It also mentions **imgPath** in this code and **imgPath** isn't declared anywhere.

List<RecognitionResult> result = api.RecognizePdf(**imgPath**, set);

@mrs99mrs99

The feature was added in 21.8 version of the API. However, as always recommended, please use the latest version of the API in order to use this feature.

The latest version of Aspose.OCR does not support .net Framework. It only supports .net Standard. Please see attached.

image.png (14.7 KB)

@mrs99mrs99

You are seeing this dependency because we excluded the System.Drawing dependency, that was the main change. And we used Aspose.Drawing .netstandard instead. This dependency will also work for .NET Framework as we tested the latest version of the API already with .NET Frameworks. Please feel free to install it using NuGet Package Manager and let us know if you face any errors.

I get an error that I can’t install Aspose.OCR b/c of version conflict.

image.png (6.4 KB)

I created a .net standard client and am looking at the code.

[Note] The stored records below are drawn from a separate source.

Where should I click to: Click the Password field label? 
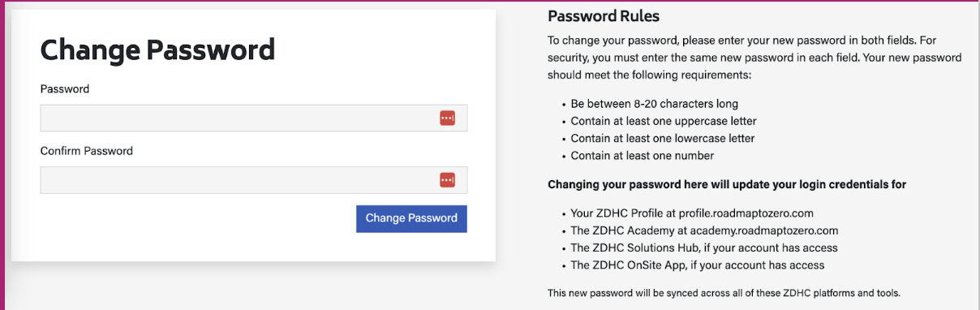pos(65,88)
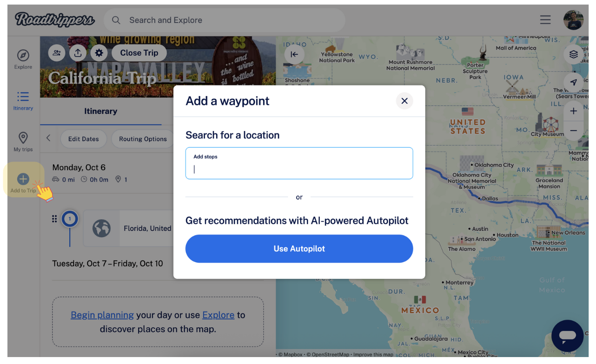The height and width of the screenshot is (364, 596).
Task: Click the Explore compass icon in sidebar
Action: [x=23, y=56]
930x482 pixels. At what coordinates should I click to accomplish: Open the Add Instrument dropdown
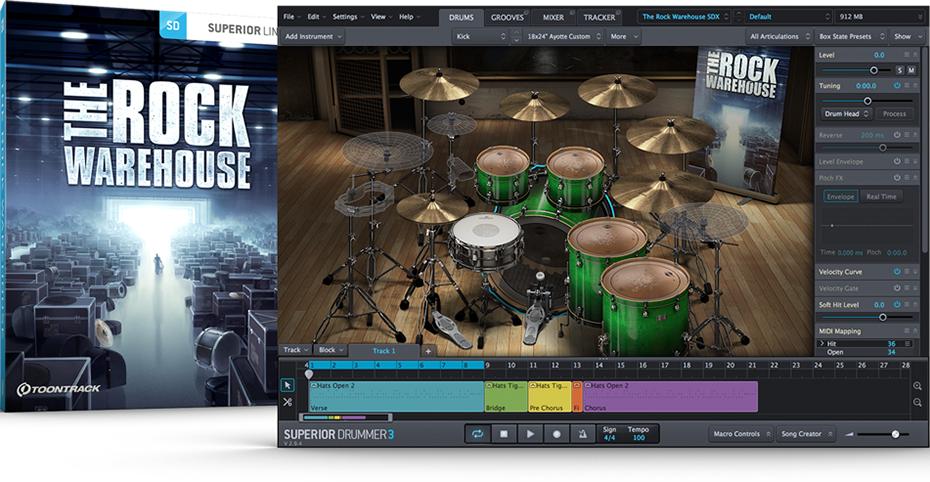point(313,36)
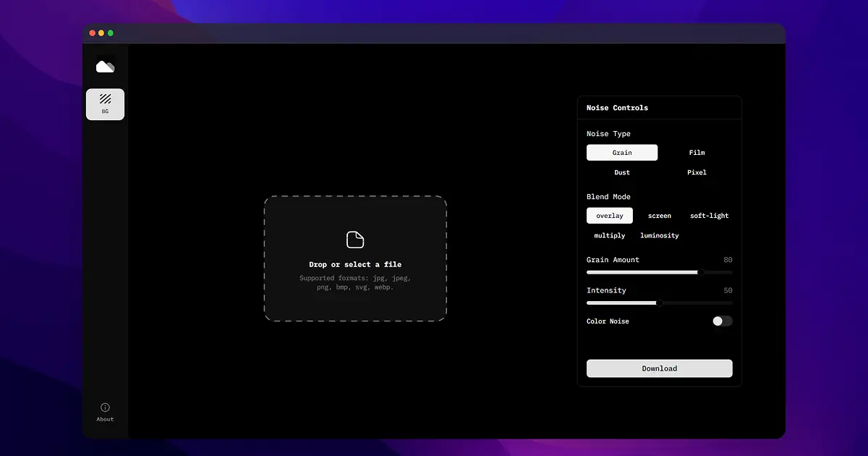The height and width of the screenshot is (456, 868).
Task: Open the About info icon
Action: [105, 408]
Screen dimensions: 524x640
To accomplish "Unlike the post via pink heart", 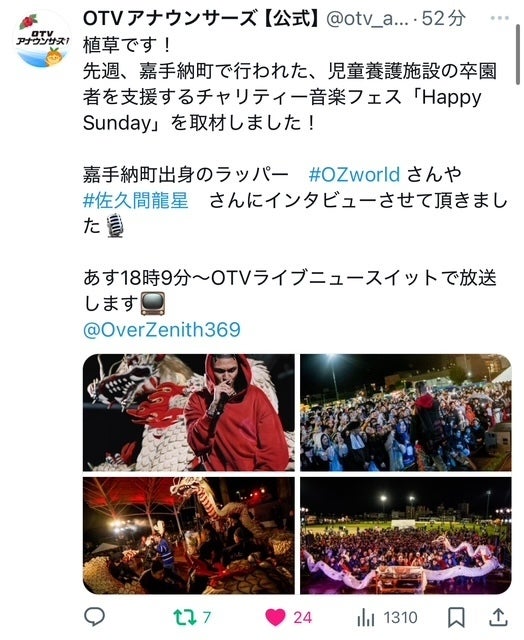I will pyautogui.click(x=275, y=617).
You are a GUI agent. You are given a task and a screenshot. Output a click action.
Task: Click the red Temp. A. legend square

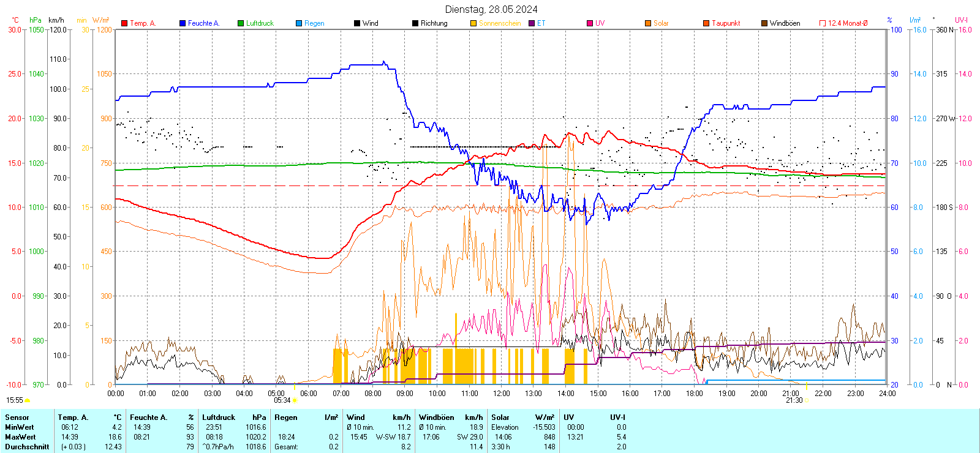coord(124,23)
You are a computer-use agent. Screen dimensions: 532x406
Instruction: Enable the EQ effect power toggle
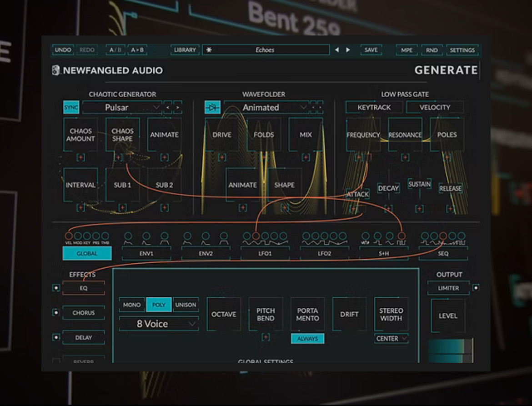point(56,288)
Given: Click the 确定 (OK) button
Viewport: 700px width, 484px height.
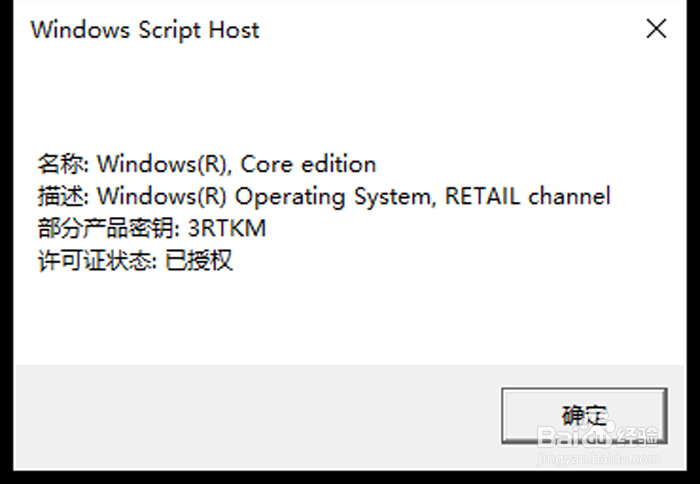Looking at the screenshot, I should click(583, 415).
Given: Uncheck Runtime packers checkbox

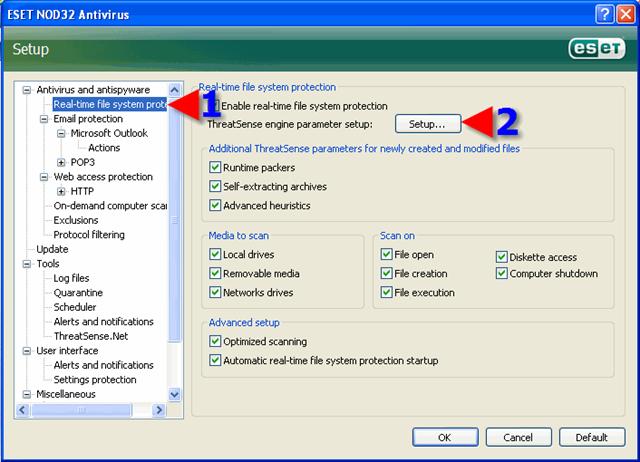Looking at the screenshot, I should coord(215,168).
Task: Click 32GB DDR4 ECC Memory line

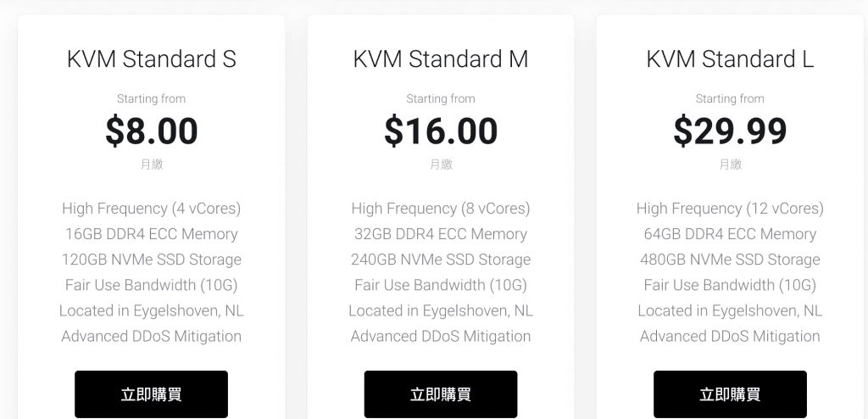Action: point(441,234)
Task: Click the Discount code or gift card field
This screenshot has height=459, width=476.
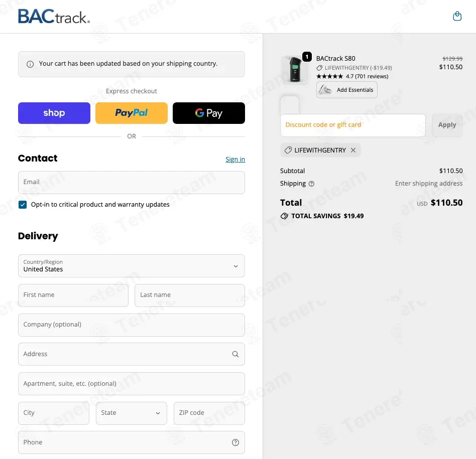Action: click(x=353, y=125)
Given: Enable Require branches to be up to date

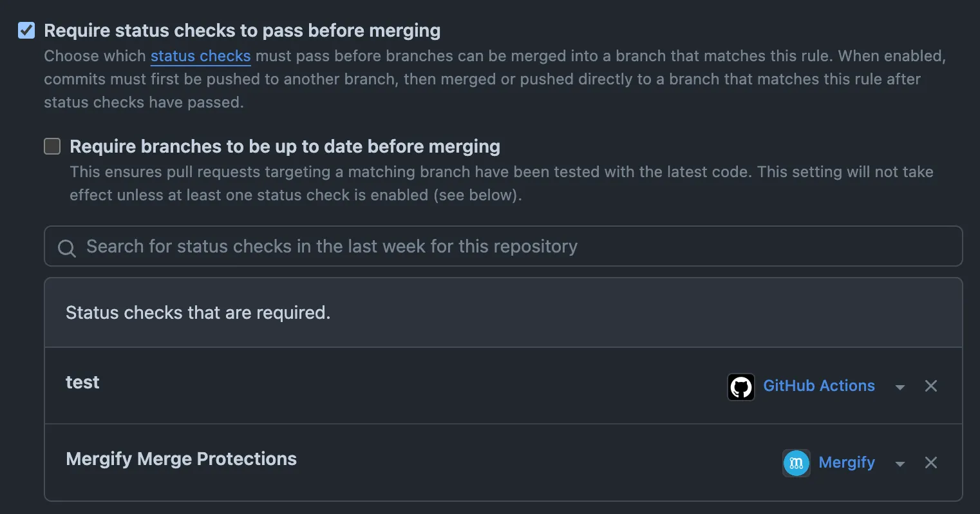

I don’t think this code will allow me to create a searchable pdf from a pdf with images.

Can this be done? How?

I’ve tried the .net standard Aspose.OCR example code listed here: Scanned PDF to Searchable PDF with OCR in C# | Recognize Text PDF (aspose.com).

That’s not making the pdf searchable. It’s just returning text from the pdf in List< RecognitionResult > collection.

Do you have code that does this?

[Make PDF searchable (aspose.app)](https://products.aspose.app/pdf/make-pdf-searchable)

@mrs99mrs99

Please use the below sample code to obtain a searchable PDF as an output:

// C# Code
var api = new OCR.AsposeOcr();

var settings = new OCR.DocumentRecognitionSettings();
settings.StartPage = 1;
settings.PagesNumber = 1;
settings.DetectAreas = true;
settings.DetectAreasMode = OCR.DetectAreasMode.COMBINE;
settings.ThreadsCount = 1;

var res = api.RecognizePdf(dataDir + "multi_page_1.pdf", settings);

OCR.AsposeOcr.SaveMultipageDocument(dataDir + "test2.pdf", OCR.SaveFormat.Pdf, res);

Also, you should have minimum 4.6.1 .NET Framework version to use the API under .NET Framework.

I have used the code you specified and it is not recognizing all of the text. I have attached the sample pdf I’m using. Please test with it.

Nothing is recogized on the first page. The second page already has a couple of lines of searchable text but after conversion the original searchable text is missing and the rest of the page has only some text converted to searchable.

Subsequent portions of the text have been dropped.